The task
Present the lines below again, exactly as they stand.
──────── Exercise data ────────
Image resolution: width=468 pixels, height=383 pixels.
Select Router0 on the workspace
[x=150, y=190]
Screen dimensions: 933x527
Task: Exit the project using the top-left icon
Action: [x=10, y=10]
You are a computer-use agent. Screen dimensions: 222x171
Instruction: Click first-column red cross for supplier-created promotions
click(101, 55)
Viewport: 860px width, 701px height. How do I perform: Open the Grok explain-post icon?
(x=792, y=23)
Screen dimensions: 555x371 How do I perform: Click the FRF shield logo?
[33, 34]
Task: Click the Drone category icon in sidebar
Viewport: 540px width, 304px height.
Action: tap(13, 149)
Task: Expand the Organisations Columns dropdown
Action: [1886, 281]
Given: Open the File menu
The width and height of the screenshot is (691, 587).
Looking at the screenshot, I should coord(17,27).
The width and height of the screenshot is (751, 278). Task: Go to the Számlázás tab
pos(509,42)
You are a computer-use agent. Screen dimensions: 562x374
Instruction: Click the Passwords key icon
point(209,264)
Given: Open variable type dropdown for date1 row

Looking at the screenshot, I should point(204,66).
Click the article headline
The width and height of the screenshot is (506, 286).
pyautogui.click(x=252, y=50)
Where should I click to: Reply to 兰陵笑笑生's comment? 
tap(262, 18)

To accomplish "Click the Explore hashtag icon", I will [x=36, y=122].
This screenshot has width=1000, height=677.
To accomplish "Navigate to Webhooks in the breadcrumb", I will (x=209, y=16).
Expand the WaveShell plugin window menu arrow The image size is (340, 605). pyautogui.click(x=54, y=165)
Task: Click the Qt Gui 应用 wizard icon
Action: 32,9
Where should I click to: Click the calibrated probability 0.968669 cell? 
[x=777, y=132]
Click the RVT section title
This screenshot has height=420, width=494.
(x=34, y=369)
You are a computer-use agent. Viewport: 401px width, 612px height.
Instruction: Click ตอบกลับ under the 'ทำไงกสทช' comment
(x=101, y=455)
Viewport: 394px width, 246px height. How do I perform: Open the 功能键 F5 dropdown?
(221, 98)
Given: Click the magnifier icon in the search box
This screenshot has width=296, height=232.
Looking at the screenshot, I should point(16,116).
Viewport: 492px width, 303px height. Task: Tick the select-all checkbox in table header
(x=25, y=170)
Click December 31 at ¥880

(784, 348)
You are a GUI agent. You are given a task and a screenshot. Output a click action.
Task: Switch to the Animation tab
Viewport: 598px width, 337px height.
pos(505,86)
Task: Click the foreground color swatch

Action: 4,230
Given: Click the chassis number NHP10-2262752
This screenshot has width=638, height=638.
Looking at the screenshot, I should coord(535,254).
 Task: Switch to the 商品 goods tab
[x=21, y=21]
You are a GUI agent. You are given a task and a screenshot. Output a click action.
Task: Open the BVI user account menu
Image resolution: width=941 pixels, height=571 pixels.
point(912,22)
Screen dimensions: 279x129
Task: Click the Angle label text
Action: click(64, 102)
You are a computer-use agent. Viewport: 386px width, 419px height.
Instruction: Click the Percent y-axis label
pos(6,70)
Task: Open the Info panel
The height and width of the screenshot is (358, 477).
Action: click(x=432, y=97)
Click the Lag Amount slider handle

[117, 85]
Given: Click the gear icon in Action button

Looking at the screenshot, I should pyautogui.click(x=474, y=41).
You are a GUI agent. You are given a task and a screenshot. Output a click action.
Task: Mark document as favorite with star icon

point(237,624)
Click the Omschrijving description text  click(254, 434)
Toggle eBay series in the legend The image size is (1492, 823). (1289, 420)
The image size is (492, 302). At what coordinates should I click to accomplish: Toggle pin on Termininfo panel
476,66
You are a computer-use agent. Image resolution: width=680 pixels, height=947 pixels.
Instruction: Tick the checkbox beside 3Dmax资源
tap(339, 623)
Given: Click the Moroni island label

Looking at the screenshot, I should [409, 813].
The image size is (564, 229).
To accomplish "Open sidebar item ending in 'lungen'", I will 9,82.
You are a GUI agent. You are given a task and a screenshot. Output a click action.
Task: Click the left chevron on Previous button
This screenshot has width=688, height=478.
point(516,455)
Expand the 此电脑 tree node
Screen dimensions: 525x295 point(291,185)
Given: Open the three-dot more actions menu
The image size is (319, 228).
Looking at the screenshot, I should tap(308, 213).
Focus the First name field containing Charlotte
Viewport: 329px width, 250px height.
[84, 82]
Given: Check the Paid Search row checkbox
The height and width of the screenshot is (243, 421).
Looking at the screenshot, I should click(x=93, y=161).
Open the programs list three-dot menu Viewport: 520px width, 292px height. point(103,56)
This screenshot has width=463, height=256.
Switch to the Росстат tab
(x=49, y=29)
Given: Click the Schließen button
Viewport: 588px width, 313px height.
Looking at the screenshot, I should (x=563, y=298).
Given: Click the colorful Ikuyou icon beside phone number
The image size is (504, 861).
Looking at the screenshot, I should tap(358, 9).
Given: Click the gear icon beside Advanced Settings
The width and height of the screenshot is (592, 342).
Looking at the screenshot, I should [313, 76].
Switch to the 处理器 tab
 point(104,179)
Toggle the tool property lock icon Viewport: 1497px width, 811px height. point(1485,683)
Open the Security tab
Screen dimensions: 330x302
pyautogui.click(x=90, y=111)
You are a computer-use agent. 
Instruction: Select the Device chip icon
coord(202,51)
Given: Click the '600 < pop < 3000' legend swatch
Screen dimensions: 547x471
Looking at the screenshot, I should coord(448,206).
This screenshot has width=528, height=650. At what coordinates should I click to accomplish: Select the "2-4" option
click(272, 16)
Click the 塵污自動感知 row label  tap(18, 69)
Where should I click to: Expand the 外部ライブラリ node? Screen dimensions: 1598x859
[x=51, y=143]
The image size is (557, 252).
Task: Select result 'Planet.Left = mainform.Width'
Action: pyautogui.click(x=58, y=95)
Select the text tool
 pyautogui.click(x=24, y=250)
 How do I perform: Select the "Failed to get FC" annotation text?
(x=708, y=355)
────────
The answer
Image resolution: width=468 pixels, height=383 pixels.
Select Router0 on the workspace
[x=150, y=190]
Screen dimensions: 933x527
Task: Exit the project using the top-left icon
Action: [x=10, y=10]
You are a computer-use agent. Screen dimensions: 222x171
Instruction: Click first-column red cross for supplier-created promotions
click(101, 55)
Viewport: 860px width, 701px height. How do I perform: Open the Grok explain-post icon?
(x=792, y=23)
Screen dimensions: 555x371 How do I perform: Click the FRF shield logo?
[33, 34]
Task: Click the Drone category icon in sidebar
Viewport: 540px width, 304px height.
Action: tap(13, 149)
Task: Expand the Organisations Columns dropdown
Action: [1886, 281]
Given: Open the File menu
The width and height of the screenshot is (691, 587).
Looking at the screenshot, I should coord(17,27).
The width and height of the screenshot is (751, 278). Task: Go to the Számlázás tab
pos(509,42)
You are a computer-use agent. Screen dimensions: 562x374
Instruction: Click the Passwords key icon
point(209,264)
Given: Open variable type dropdown for date1 row

Looking at the screenshot, I should point(204,66).
Click the article headline
The width and height of the screenshot is (506, 286).
pyautogui.click(x=252, y=50)
Where should I click to: Reply to 兰陵笑笑生's comment? 
tap(262, 18)

To accomplish "Click the Explore hashtag icon", I will [x=36, y=122].
This screenshot has width=1000, height=677.
To accomplish "Navigate to Webhooks in the breadcrumb", I will (x=209, y=16).
Expand the WaveShell plugin window menu arrow The image size is (340, 605). pyautogui.click(x=54, y=165)
Task: Click the Qt Gui 应用 wizard icon
Action: 32,9
Where should I click to: Click the calibrated probability 0.968669 cell? 
[x=777, y=132]
Click the RVT section title
This screenshot has height=420, width=494.
(x=34, y=369)
You are a computer-use agent. Viewport: 401px width, 612px height.
Instruction: Click ตอบกลับ under the 'ทำไงกสทช' comment
(x=101, y=455)
Viewport: 394px width, 246px height. How do I perform: Open the 功能键 F5 dropdown?
(221, 98)
Given: Click the magnifier icon in the search box
This screenshot has width=296, height=232.
Looking at the screenshot, I should point(16,116).
Viewport: 492px width, 303px height. Task: Tick the select-all checkbox in table header
(x=25, y=170)
Click December 31 at ¥880

(784, 348)
You are a GUI agent. You are given a task and a screenshot. Output a click action.
Task: Switch to the Animation tab
Viewport: 598px width, 337px height.
pos(505,86)
Task: Click the foreground color swatch

Action: 4,230
Given: Click the chassis number NHP10-2262752
This screenshot has width=638, height=638.
Looking at the screenshot, I should coord(535,254).
 Task: Switch to the 商品 goods tab
[x=21, y=21]
You are a GUI agent. You are given a task and a screenshot. Output a click action.
Task: Open the BVI user account menu
Image resolution: width=941 pixels, height=571 pixels.
point(912,22)
Screen dimensions: 279x129
Task: Click the Angle label text
Action: click(64, 102)
You are a computer-use agent. Viewport: 386px width, 419px height.
Instruction: Click the Percent y-axis label
pos(6,70)
Task: Open the Info panel
The height and width of the screenshot is (358, 477).
Action: click(x=432, y=97)
Click the Lag Amount slider handle

[117, 85]
Given: Click the gear icon in Action button

Looking at the screenshot, I should pyautogui.click(x=474, y=41).
You are a GUI agent. You are given a task and a screenshot. Output a click action.
Task: Mark document as favorite with star icon

point(237,624)
Click the Omschrijving description text  click(254, 434)
Toggle eBay series in the legend The image size is (1492, 823). (1289, 420)
The image size is (492, 302). At what coordinates should I click to accomplish: Toggle pin on Termininfo panel
476,66
You are a computer-use agent. Image resolution: width=680 pixels, height=947 pixels.
Instruction: Tick the checkbox beside 3Dmax资源
tap(339, 623)
Given: Click the Moroni island label

Looking at the screenshot, I should [409, 813].
The image size is (564, 229).
To accomplish "Open sidebar item ending in 'lungen'", I will 9,82.
You are a GUI agent. You are given a task and a screenshot. Output a click action.
Task: Click the left chevron on Previous button
This screenshot has width=688, height=478.
point(516,455)
Expand the 此电脑 tree node
Screen dimensions: 525x295 point(291,185)
Given: Open the three-dot more actions menu
The image size is (319, 228).
Looking at the screenshot, I should tap(308, 213).
Focus the First name field containing Charlotte
Viewport: 329px width, 250px height.
[84, 82]
Given: Check the Paid Search row checkbox
The height and width of the screenshot is (243, 421).
Looking at the screenshot, I should click(x=93, y=161).
Open the programs list three-dot menu Viewport: 520px width, 292px height. point(103,56)
This screenshot has width=463, height=256.
Switch to the Росстат tab
(x=49, y=29)
Given: Click the Schließen button
Viewport: 588px width, 313px height.
Looking at the screenshot, I should (x=563, y=298).
Given: Click the colorful Ikuyou icon beside phone number
The image size is (504, 861).
Looking at the screenshot, I should tap(358, 9).
Given: Click the gear icon beside Advanced Settings
The width and height of the screenshot is (592, 342).
Looking at the screenshot, I should [313, 76].
Switch to the 处理器 tab
 point(104,179)
Toggle the tool property lock icon Viewport: 1497px width, 811px height. point(1485,683)
Open the Security tab
Screen dimensions: 330x302
pyautogui.click(x=90, y=111)
You are a computer-use agent. 
Instruction: Select the Device chip icon
coord(202,51)
Given: Click the '600 < pop < 3000' legend swatch
Screen dimensions: 547x471
Looking at the screenshot, I should coord(448,206).
This screenshot has width=528, height=650. At what coordinates should I click to accomplish: Select the "2-4" option
click(272, 16)
Click the 塵污自動感知 row label  tap(18, 69)
Where should I click to: Expand the 外部ライブラリ node? Screen dimensions: 1598x859
[x=51, y=143]
The image size is (557, 252).
Task: Select result 'Planet.Left = mainform.Width'
Action: pyautogui.click(x=58, y=95)
Select the text tool
 pyautogui.click(x=24, y=250)
 How do I perform: Select the "Failed to get FC" annotation text?
(x=708, y=355)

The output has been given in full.